• What is expected: What is needed is a word-for-word restatement of all the entries.

+++

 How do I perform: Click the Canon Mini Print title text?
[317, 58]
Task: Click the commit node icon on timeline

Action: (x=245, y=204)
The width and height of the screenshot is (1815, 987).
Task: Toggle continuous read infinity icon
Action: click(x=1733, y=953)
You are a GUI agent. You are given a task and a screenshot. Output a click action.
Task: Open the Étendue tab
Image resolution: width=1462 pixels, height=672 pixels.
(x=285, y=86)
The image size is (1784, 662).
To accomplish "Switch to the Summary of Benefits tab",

+++

• Exercise answer:
 How do I perform: Click the Canon Mini Print title text?
[317, 58]
Task: Click the commit node icon on timeline

Action: (x=245, y=204)
The width and height of the screenshot is (1815, 987).
Task: Toggle continuous read infinity icon
Action: click(x=1733, y=953)
You are a GUI agent. You are given a task and a screenshot. Output a click action.
Task: Open the Étendue tab
Image resolution: width=1462 pixels, height=672 pixels.
(x=285, y=86)
The image size is (1784, 662).
To accomplish "Switch to the Summary of Benefits tab",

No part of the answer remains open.